A cette étape, nous nous engageons donc à réduire de 10% nos émissions de gaz à effet de serre sur une période de 12 mois à compter de 2010 dans le cadre de la campagne de la fondation GoodPlanet pour lutter contre le réchauffement climatique avec le soutien de WWF France et de l’ADEME.

En décembre dernier, une délégation du PCF à participé au sommet de Copenhague. A cette occasion nous avons contribué avec d’autres, en  Europe notamment, au large mouvement citoyen afin de peser positivement  sur le contenu des négociations des chefs d’états. A l’approche de  rencontre intermédiaire de Bonn qui prépare le sommet de Mexico   restons mobilisés. Ainsi nous sommes tout autant déterminés à  transformer la société afin d’en finir avec les incohérences humaines, sociales, financières et écologiques de la mondialisation capitaliste. 

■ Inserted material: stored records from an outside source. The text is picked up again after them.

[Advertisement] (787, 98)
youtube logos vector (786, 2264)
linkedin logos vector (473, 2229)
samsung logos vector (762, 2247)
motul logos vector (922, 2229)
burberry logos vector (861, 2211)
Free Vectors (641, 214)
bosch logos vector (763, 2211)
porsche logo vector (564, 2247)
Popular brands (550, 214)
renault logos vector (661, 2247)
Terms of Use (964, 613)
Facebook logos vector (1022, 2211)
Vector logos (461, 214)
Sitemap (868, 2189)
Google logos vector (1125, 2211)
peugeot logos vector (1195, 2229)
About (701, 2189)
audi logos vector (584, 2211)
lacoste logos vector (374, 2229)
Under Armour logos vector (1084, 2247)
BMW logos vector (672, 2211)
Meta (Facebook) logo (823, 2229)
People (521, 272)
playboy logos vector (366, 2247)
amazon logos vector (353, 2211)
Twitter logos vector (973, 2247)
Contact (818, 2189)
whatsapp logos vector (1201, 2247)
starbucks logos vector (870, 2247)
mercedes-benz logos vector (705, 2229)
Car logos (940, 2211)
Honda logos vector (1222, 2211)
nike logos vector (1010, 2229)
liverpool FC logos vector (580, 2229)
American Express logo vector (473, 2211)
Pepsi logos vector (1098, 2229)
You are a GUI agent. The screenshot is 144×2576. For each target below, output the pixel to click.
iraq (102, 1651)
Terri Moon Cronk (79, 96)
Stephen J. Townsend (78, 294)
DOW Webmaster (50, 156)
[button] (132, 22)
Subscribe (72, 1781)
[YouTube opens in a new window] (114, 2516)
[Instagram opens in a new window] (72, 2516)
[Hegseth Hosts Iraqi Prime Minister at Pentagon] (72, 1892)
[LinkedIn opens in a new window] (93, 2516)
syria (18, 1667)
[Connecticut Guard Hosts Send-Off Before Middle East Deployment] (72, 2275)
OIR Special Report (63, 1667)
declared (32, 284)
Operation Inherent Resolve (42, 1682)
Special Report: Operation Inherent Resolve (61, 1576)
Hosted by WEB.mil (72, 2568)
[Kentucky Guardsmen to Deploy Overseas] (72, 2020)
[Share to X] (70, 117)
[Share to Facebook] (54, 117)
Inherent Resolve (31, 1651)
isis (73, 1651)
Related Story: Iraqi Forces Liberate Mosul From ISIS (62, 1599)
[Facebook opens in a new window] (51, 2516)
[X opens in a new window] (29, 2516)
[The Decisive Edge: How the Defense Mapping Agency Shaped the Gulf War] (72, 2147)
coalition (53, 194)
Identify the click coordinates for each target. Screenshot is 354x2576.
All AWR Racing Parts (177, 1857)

C’est en son cœur que les citoyen-nes et les organisations doivent également intervenir. Nous avons l’intime conviction que tant que la recherche exclusive du profit constituera le vecteur essentiel du développement alors la nature et toutes les activités humaines auront à subir des atteintes et des dégradations préjudiciables pour l’avenir des générations. Les temps courts des profits ne s’accommodent pas avec les temps nécessairement longs des écosystèmes pour leur régénération. L’actuelle marée noire en Floride et les responsabilités de BP dans ce terrible drame environnemental en apporte une vivante preuve. C’est pourquoi nous considérons qu’il est urgent de concevoir un autre mode développement. Cela veut dire engager de profondes transformations dans les domaines économique, financier et social. Cela ne peut s’envisager à nos yeux qu’en amplifiant les combats pour l’égalité d’accès aux droits, à la justice et au progrès social en lien avec les luttes de nos concitoyens à la ville comme à l’entreprise. La réduction des inégalités environnementales et sociales qui vont toujours de pair doit être au cœur du développement social humain que l’époque exige.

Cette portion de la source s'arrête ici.